The Prime Minister David Cameron For completion, he proposed a Nursing Quality Forum to identify good practice through a patient inspection regime to monitor cleanliness, food and privacy.

This rhetoric all shows naivety of the daily reality of bed-side care.  It demonstrates negligible insights into the reasons behind these deficiencies. 

But where has the Government been in tackling this in the light of the weight of evidence before it?  

Recent critical reports on nursing care have been stinging.  Their sources are copious and authoritative.  The Care Quality Commission, the Government’s own NHS watch-dog has been toothless, serving only to describe care and the maintenance of patient dignity as ‘alarming’ but proposing no solutions.

The Health Ombudsman has similarly raised gross concerns based on complaints filed by patients and relatives.

The Patients Association has added weight, focusing especially on elderly patients whose care it described as, ‘shameful’.  It cited denial of pain relief, being compelled to lie in their own faeces and denial of food and drink as examples of its claims.

But Secretary of State Andrew Lansley has remained comatose in the face of these allegations.  So wherein lay the answers that are failing to come from Government?

Firstly, it would seem logical to listen to nurses’ concerns.  These repeatedly emphasise the poor skill-mix prevailing in a derelict, cash-strapped NHS.  The goodwill of ‘affordable’ Health Care Assistants is invaluable.  But to try and run busy acute wards with insufficient, properly qualified nurse/patient ratios is asking for trouble.  Running them off their feet with poor staffing levels compounds the difficulty.  Inquiries into hospital failings repeatedly reinforce this explanation.  The Royal College of Nursing predicts that to save £15 billion by 2015 will mean 40,000 qualified nursing posts will be axed.  Hardly an optimistic prognosis, is it?
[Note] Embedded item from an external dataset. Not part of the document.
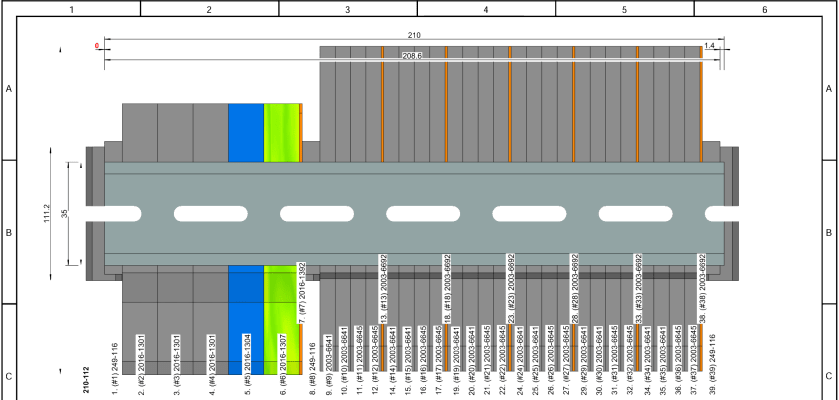
Task: Click the red marker at dimension bar's left end
Action: [98, 46]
Secondly, the quest to privatise swathes of the NHS is another impediment.  £3.5 billion is being spent on this colossal, untested, ideologically-driven Tory whim that is crippling skill-mix.  So the Health and Social Care Bill will predictably worsen matters.  The brave new world of the private market will turn patients into ‘commodities’ not people.  It will replace an historic system of NHS altruism with one based on the acquisition of profit.  Good news for shareholders; bad news for patients!
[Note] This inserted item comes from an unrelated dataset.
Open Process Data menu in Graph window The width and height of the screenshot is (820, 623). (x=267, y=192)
Florence Nightingale Florence Nightingale (pictured) said that, ‘the hospital should do the patient no harm’.  Her latter day mimic Mr Cameron might think he has secured a tasty sound bite.  She would tell him to, ‘Calm down, dear, and think again’.  

His gratuitous, populist comments should not disguise the truth.  He is presiding over a system dependent on amateur nurses.  Might he now create one with amateur doctors?  

He should have been better advised on his clinical management of this case before demonstrating that he cannot distinguish his ulna from his elbow!